Assignment #11

Questions

14-1. Repeat the café robot simulation from the beginning of the chapter. This time, set rho to zero, so that there is no correlation between intercepts and slopes. Plot the posterior distribution. How does the posterior distribution of the correlation reflect this change in the underlying simulation?

library(MASS)
a <- 3.5 
b <- (-1) 
sigma_a <- 1 
sigma_b <- 0.5 
rho <- 0 

Mu <- c(a, b)
cov_ab <- sigma_a * sigma_b * rho
Sigma <- matrix(c(sigma_a^2, cov_ab, cov_ab, sigma_b^2), ncol=2)

# Simulation
N_cafes <- 20
set.seed(6)
vary_effects <- mvrnorm(N_cafes, Mu, Sigma)
a_cafe <- vary_effects[ ,1]
b_cafe <- vary_effects[ ,2]

N_visits <- 10
afternoon <- rep(0:1, N_visits * N_cafes/2)
cafe_id <- rep(1:N_cafes, each=N_visits)
mu <- a_cafe[cafe_id] + b_cafe[cafe_id] * afternoon
sigma <- 0.5  # std dev within cafes
wait <- rnorm(N_visits * N_cafes, mu, sigma)
d <- data.frame(cafe=cafe_id, afternoon=afternoon, wait=wait)


set.seed(42)
m14.1 <- ulam(
  alist(
    wait ~ normal(mu, sigma),
    mu <- a_cafe[cafe] + b_cafe[cafe] * afternoon,
    c(a_cafe,b_cafe)[cafe] ~ multi_normal(c(a,b), Rho, sigma_cafe),
    a ~ normal(5, 2),
    b ~ normal(-1, 0.5),
    sigma_cafe ~ exponential(1),
    sigma ~ exponential(1),
    Rho ~ lkj_corr(2)
  ), data=d, chains=4, cores=4, refresh=0
)

#precis(m14.1, pars="Rho[1, 2]")

#posterior <- extract.samples(m14.1)
#dens(posterior$Rho[ , 1, 2])
#legend("topright",
      # pch=15,
       #legend=c("Rho"))

# Since we set rho to be equal to 0，the posterior distribution of the correlation reflects this change.

14-2. Fit this multilevel model to the simulated café data: \[\begin{align} \ W_i ∼ Normal(μ_i, σ) \\ \ μ_i = α_{CAFE[i]} + β_{CAFE[i]}A_i \\ \ α_{CAFE} ∼ Normal(α, σ_α) \\ \ β_{CAFE} ∼ Normal(β, σ_β) \\ \ α ∼ Normal(0, 10) \\ \ β ∼ Normal(0, 10) \\ \ σ, σ_α, σ_β ∼ Exponential(1) \\ \end{align}\] Use WAIC to compare this model to the model from the chapter, the one that uses a multi-variate Gaussian prior. Visualize the differences between the posterior means. Explain the result.

# [Written request A]
Please turn the records into a numbered list, from the line containing "Given: Click the Where to destination field" up to and including the last line of the records. Leave out blank lines and pictures.

# [Extracted entries]

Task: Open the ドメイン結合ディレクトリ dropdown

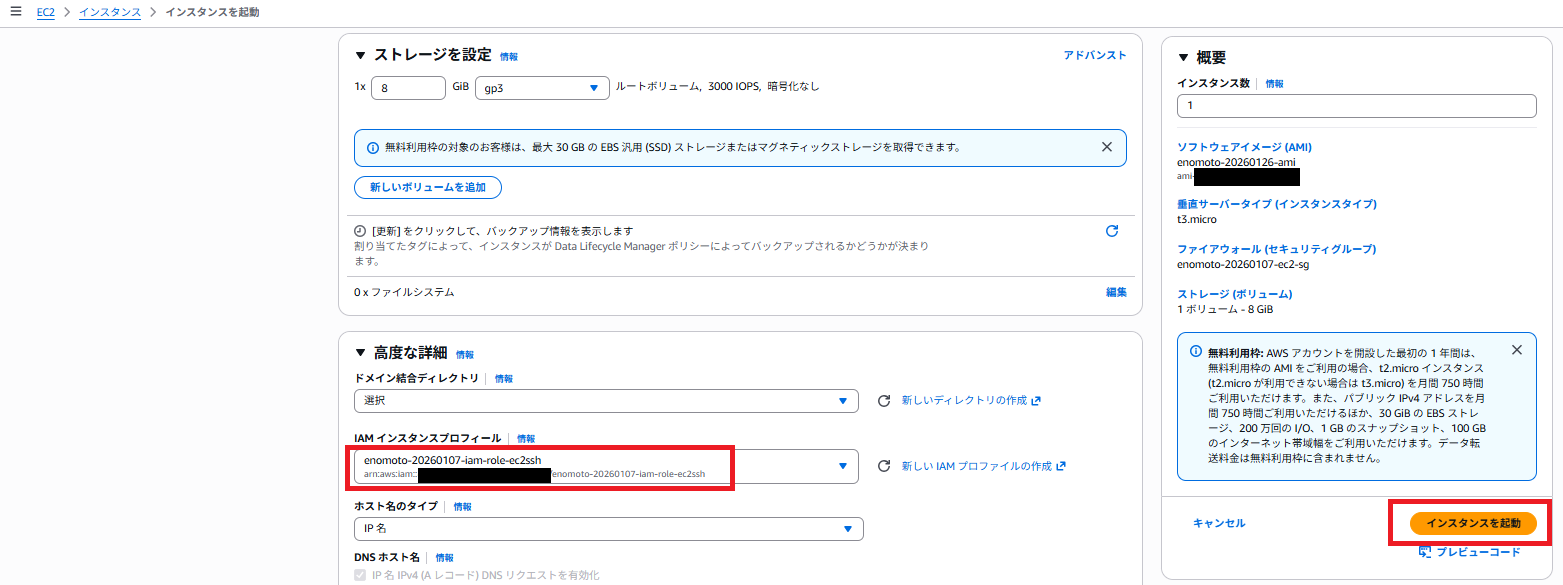Action: click(606, 401)
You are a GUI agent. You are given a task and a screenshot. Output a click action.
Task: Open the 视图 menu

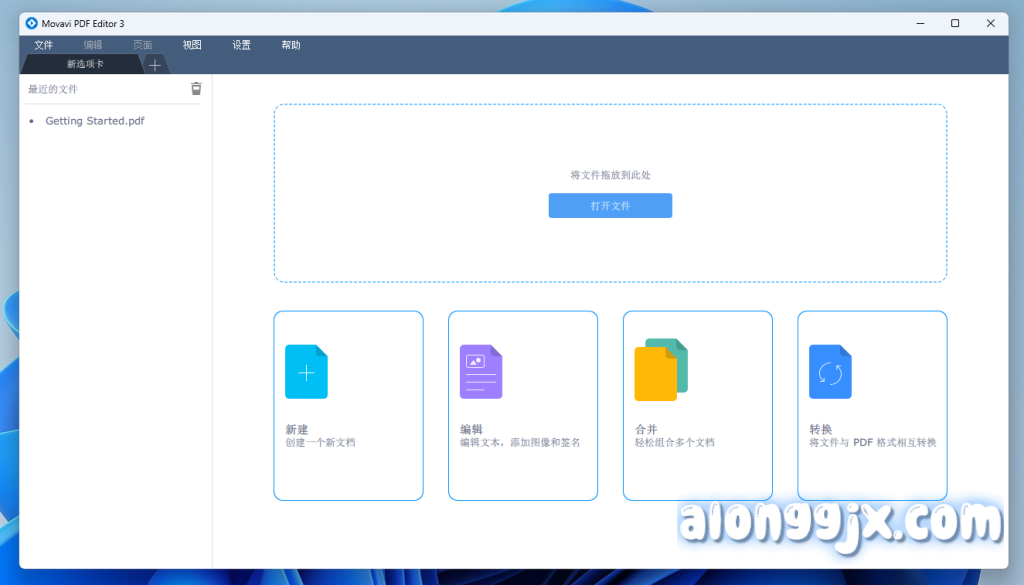192,45
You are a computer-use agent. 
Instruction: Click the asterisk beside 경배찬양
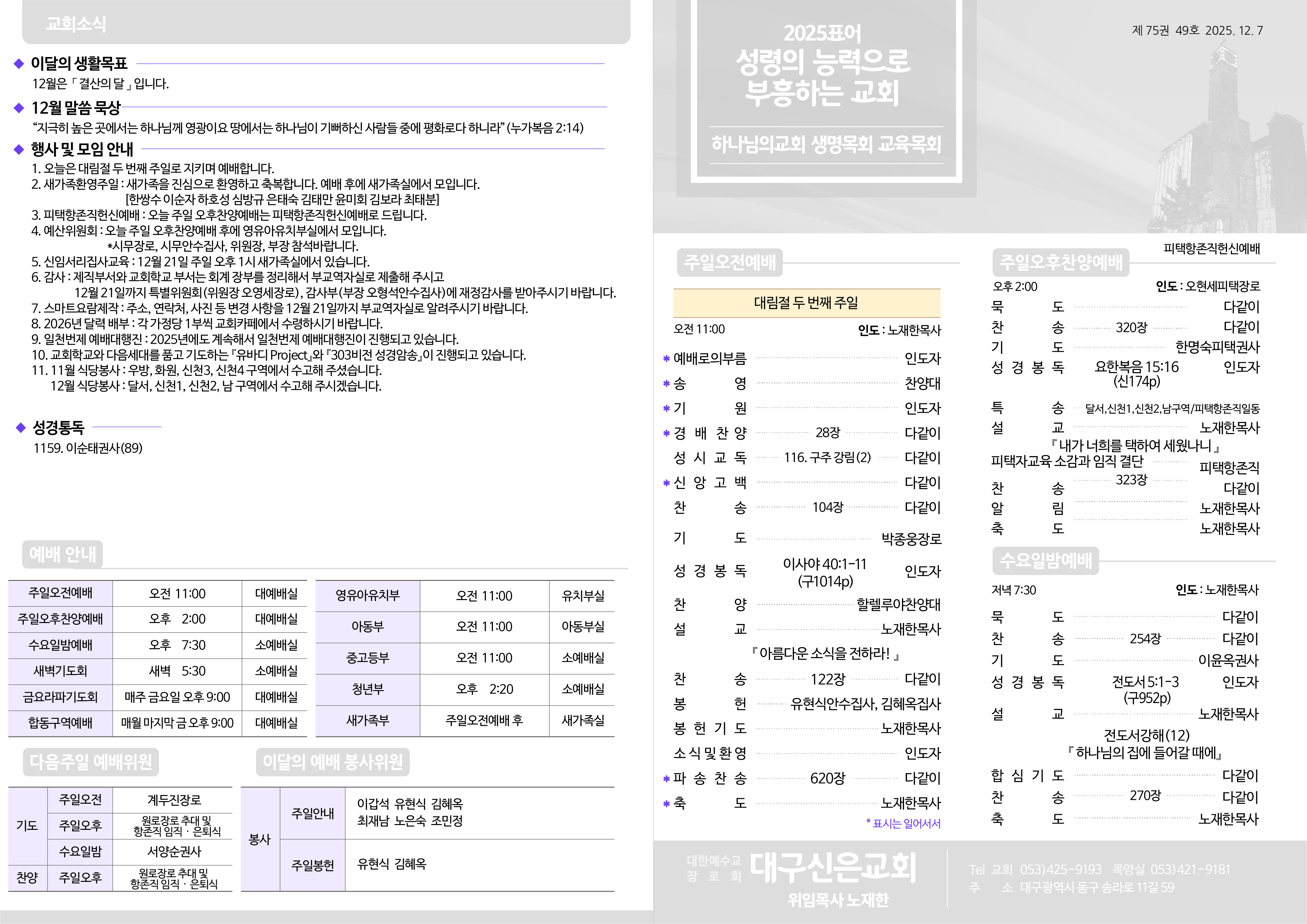click(666, 433)
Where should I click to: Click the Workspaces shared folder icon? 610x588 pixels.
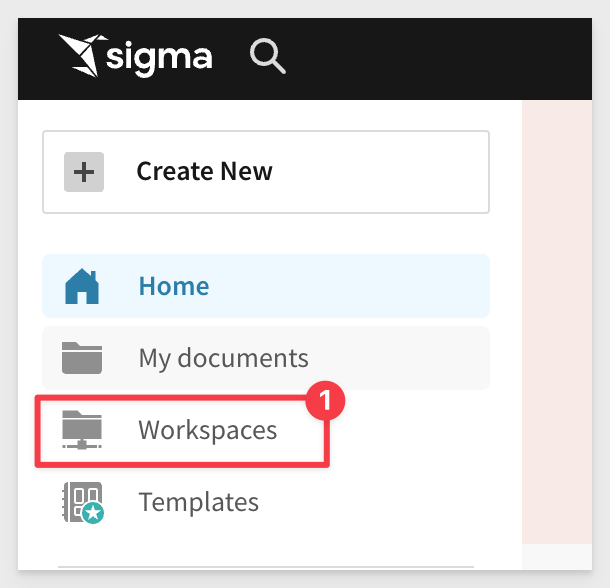(82, 430)
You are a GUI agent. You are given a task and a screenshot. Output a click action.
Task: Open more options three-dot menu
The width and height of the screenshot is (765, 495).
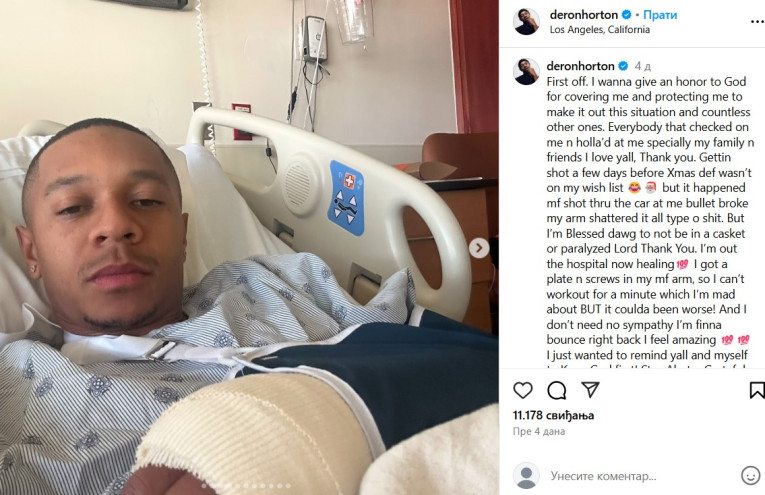click(x=757, y=22)
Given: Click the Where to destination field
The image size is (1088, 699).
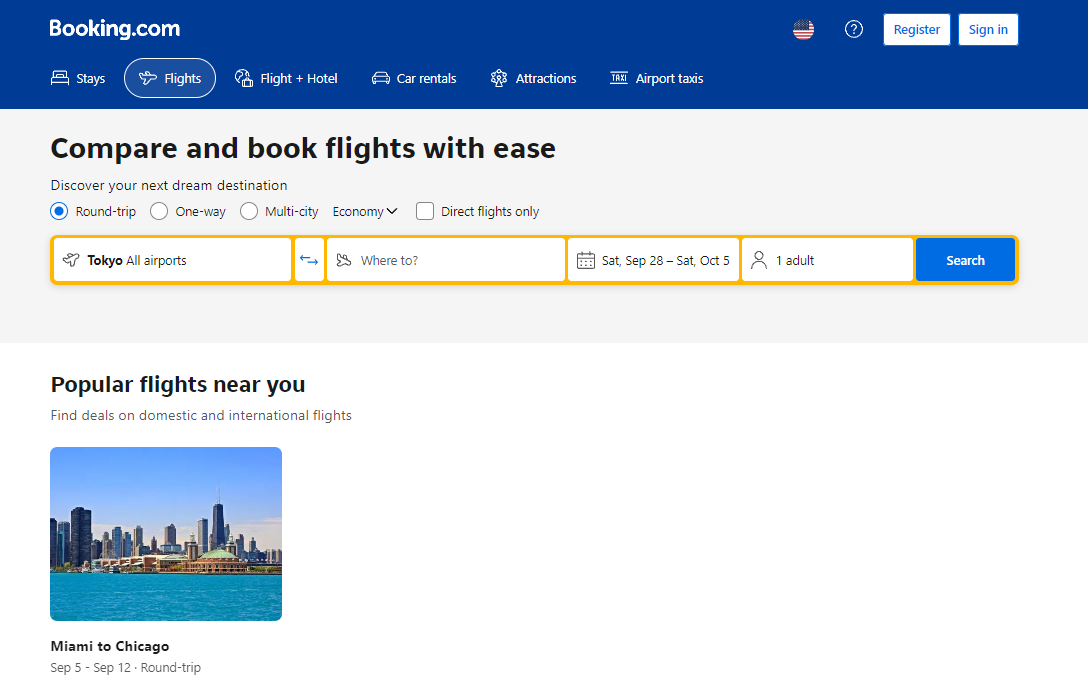Looking at the screenshot, I should pos(445,259).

# [Written request B]
In the café robot assignment, how many cafés does the simulation use?

# [Finished answer A]
1. Given: Click the Where to destination field
2. The image size is (1088, 699).
3. Looking at the screenshot, I should pos(445,259).

# [Finished answer B]
20